===== Records supplied

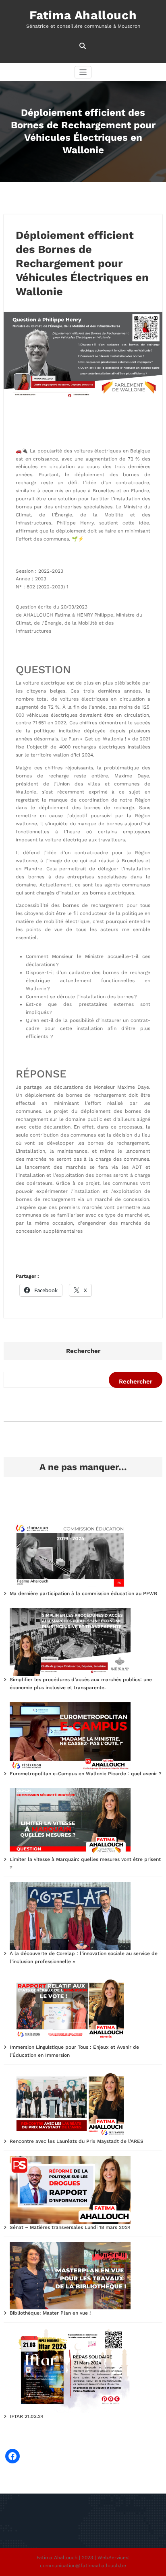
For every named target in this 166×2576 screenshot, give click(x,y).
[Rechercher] (83, 46)
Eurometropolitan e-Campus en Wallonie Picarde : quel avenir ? (86, 1773)
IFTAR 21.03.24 (27, 2416)
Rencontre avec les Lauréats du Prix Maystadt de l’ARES (76, 2141)
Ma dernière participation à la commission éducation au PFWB (83, 1593)
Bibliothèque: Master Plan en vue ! (50, 2313)
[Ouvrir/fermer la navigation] (83, 72)
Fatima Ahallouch (83, 15)
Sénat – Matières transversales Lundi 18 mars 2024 (70, 2227)
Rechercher (83, 1351)
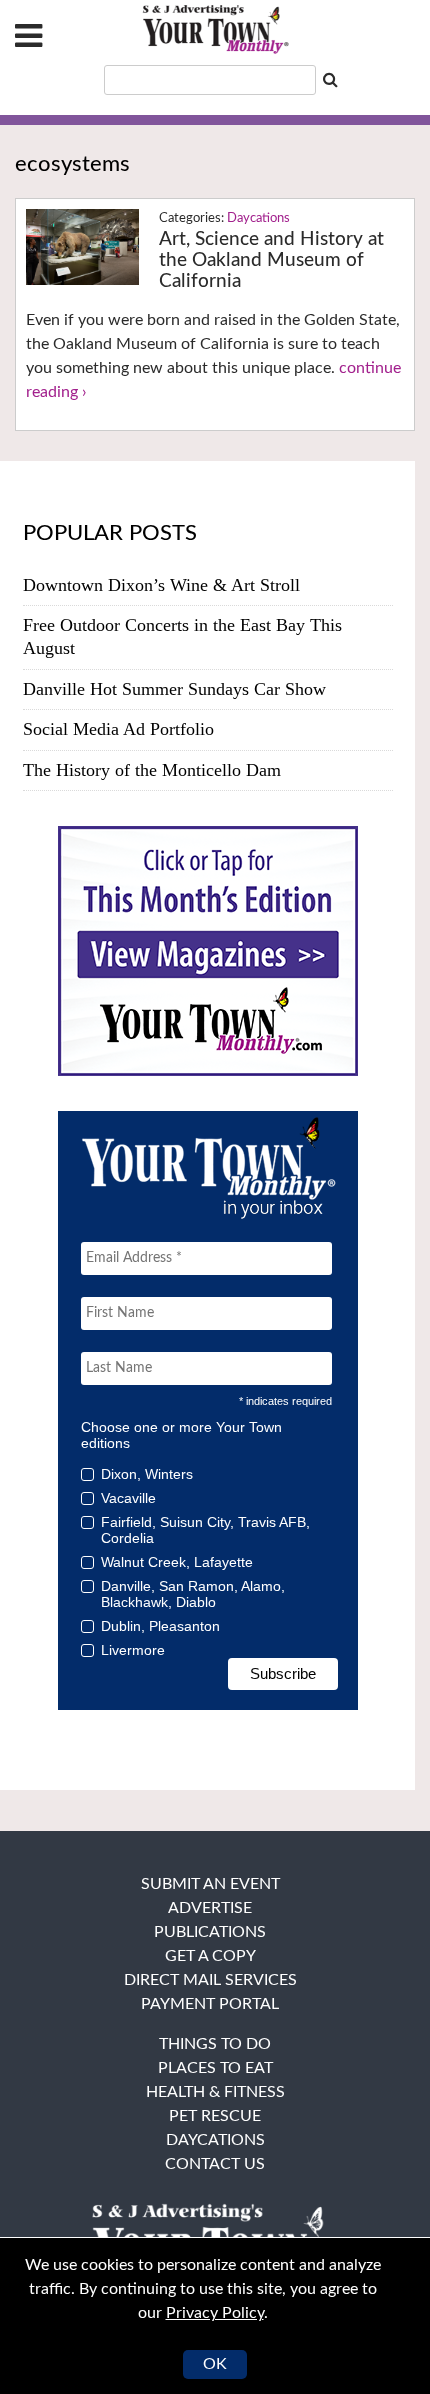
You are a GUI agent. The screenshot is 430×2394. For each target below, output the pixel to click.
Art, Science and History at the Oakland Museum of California (271, 260)
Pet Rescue (215, 2116)
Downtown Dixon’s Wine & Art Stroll (161, 585)
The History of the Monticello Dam (152, 770)
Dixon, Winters (147, 1474)
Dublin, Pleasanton (160, 1626)
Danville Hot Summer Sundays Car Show (174, 689)
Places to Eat (215, 2068)
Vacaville (128, 1498)
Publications (210, 1932)
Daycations (258, 218)
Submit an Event (210, 1884)
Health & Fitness (215, 2092)
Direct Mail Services (210, 1980)
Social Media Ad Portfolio (118, 729)
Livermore (133, 1650)
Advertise (210, 1908)
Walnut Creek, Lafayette (177, 1562)
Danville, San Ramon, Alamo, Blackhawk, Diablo (193, 1594)
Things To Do (215, 2044)
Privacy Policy (215, 2313)
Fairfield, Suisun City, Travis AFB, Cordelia (205, 1530)
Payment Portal (210, 2004)
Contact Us (215, 2164)
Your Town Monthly (215, 30)
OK (215, 2364)
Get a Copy (210, 1956)
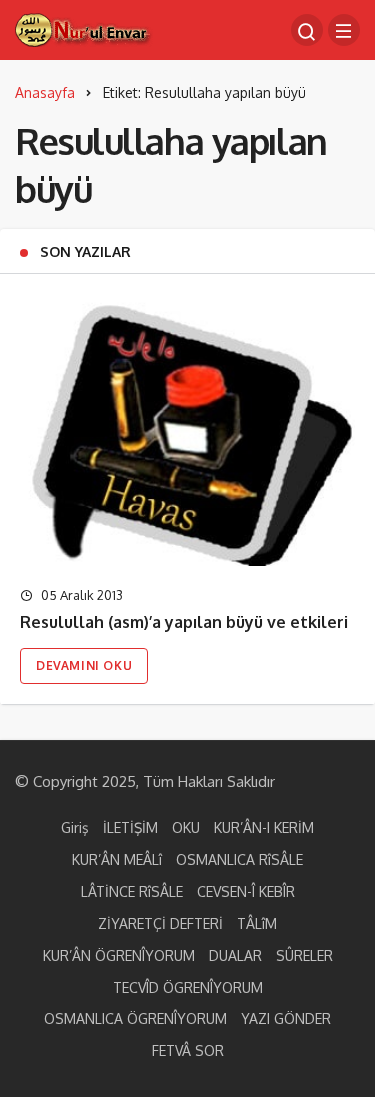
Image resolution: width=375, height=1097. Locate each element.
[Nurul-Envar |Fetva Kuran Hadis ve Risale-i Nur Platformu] (84, 28)
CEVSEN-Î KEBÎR (246, 891)
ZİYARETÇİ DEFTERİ (160, 923)
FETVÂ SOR (188, 1050)
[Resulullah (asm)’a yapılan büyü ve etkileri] (187, 430)
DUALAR (235, 955)
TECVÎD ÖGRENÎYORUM (188, 987)
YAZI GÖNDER (286, 1018)
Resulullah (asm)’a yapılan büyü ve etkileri (184, 622)
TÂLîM (257, 923)
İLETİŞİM (130, 827)
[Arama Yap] (307, 30)
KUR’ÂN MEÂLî (117, 859)
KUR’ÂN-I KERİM (264, 827)
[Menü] (344, 30)
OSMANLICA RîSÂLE (239, 859)
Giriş (75, 827)
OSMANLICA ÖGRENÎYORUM (135, 1018)
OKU (186, 827)
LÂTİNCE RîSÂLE (132, 891)
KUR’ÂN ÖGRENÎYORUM (119, 955)
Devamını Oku (84, 665)
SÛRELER (304, 955)
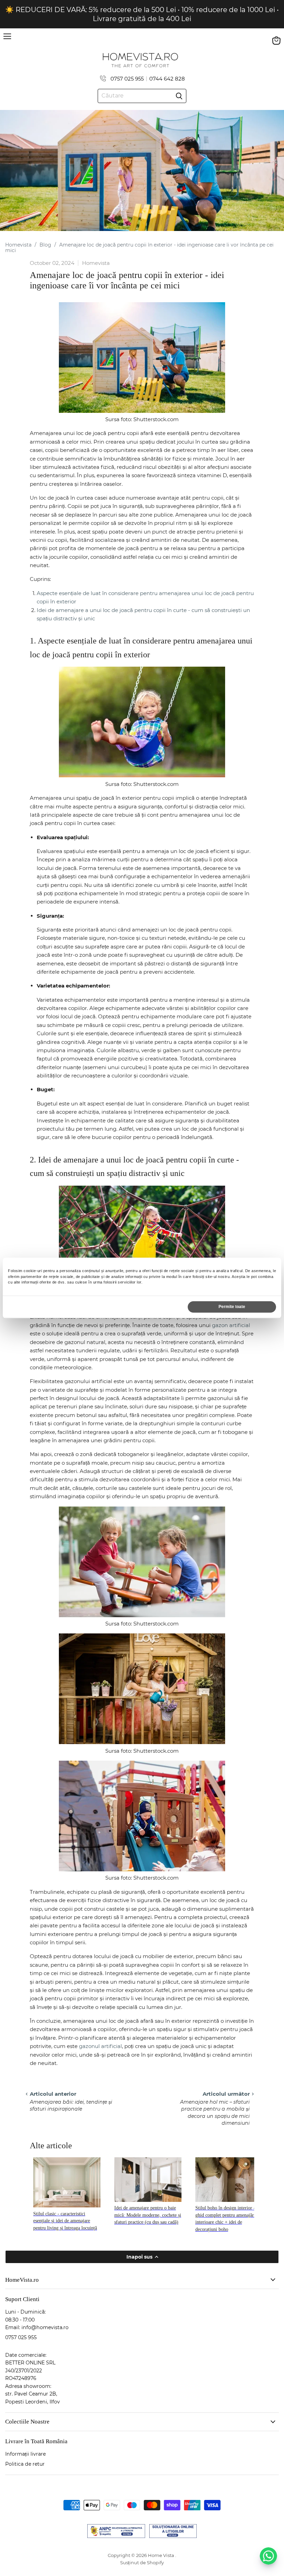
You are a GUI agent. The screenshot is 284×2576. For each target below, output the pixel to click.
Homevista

==========

About this task: If a line of the data contains the word "screenshot", it should be counted; state the total and nothing more.

Solution to this task: 3